● **The data**
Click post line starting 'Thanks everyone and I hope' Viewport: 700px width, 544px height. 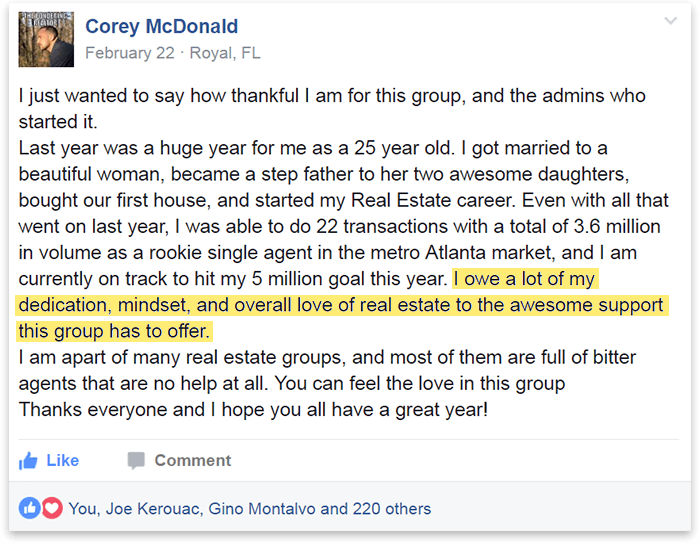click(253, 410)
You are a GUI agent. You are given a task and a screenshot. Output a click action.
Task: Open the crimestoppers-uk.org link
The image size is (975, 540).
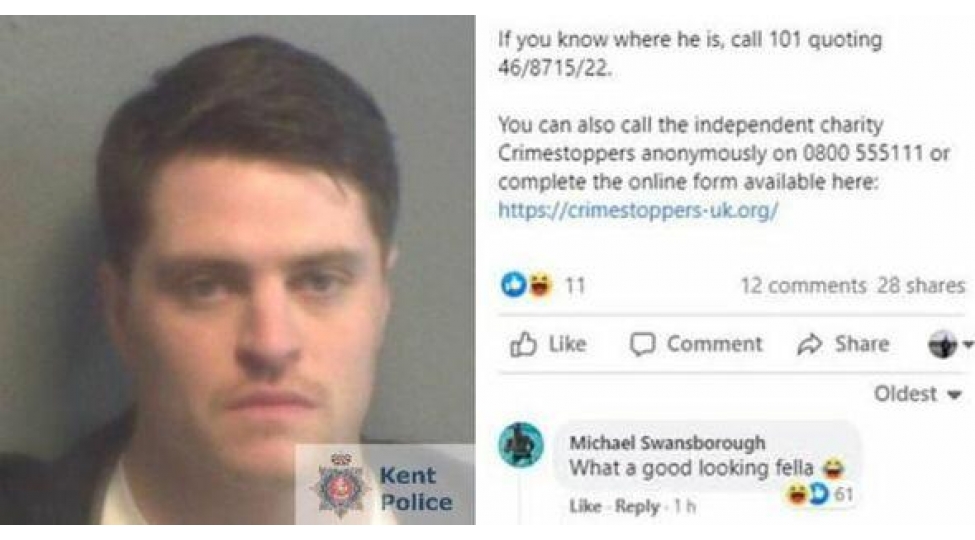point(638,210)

● **What you should do**
Once you reach the line containing "Task: Open the crimestoppers-uk.org link", print it and every line after it exactly, through the end of the entries, without any pictures.

● **Exercise response**
Task: Open the crimestoppers-uk.org link
The image size is (975, 540).
point(638,210)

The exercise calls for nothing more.